A man who was clinically dead for 40 minutes was brought back to life with a new resuscitation technique. 39-year-old Colin Fielder from Victoria, Australia was one of three cardiac arrest patients who was brought back to life after being dead from between 40 to 60 minutes. He was at the Alfred hospital in Melbourne and there were two new techniques used.

Fielder had a heart attack and was clinically dead for 40 minutes before he was revived last June. He said to the Herald Sun, "I'm so grateful, more than I could ever say."

"The Alfred is testing a mechanical CPR machine, which performs constant chest compressions, and a portable heart-lung machine -- normally used in theatre -- to keep oxygen and blood flowing to the patient's brain and vital organs," reported Fox News.

The machine is called AutoPulse and thus far, seven cardiac arrest patients have been treated with it as well as extracorporeal membrane oxygenation.

T"he AutoPulse cardiac support pump delivers improved blood flow without interruptions of fatigue and provides hospital caregivers better access to the patient, resulting in the possibility of improved survival for cardiac arrest victims," reports Zoll.com that sells the product. "AutoPulse also minimizes no-flow time.

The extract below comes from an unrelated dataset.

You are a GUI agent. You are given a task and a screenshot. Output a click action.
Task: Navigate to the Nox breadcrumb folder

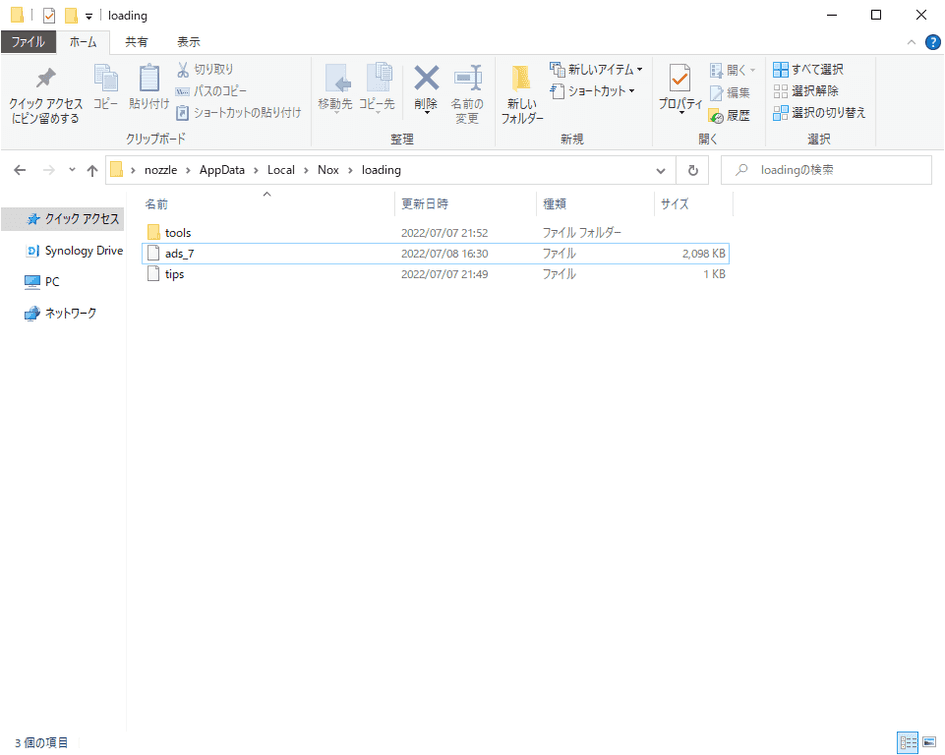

It allows rescuers to provide compressions while performing other lifesaving activities, or while transporting a victim down the stairs or in the back of a moving ambulance.

The machines allow doctors to find out the cause of the cardiac arrest and treat it but keep oxygen and blood flowing to organs and the brain which reduces the risk of permanent disability.

In the ambulance, paramedics had given Fielder  a choice of two hospitals.

"For some reason, I said The Alfred, which is pretty lucky, because they are the only one that has it," he said to Fox News. The system is only at The Alfred but Professor Stephen Bernard who is a senior intensive care physician says he hopes to expand the system.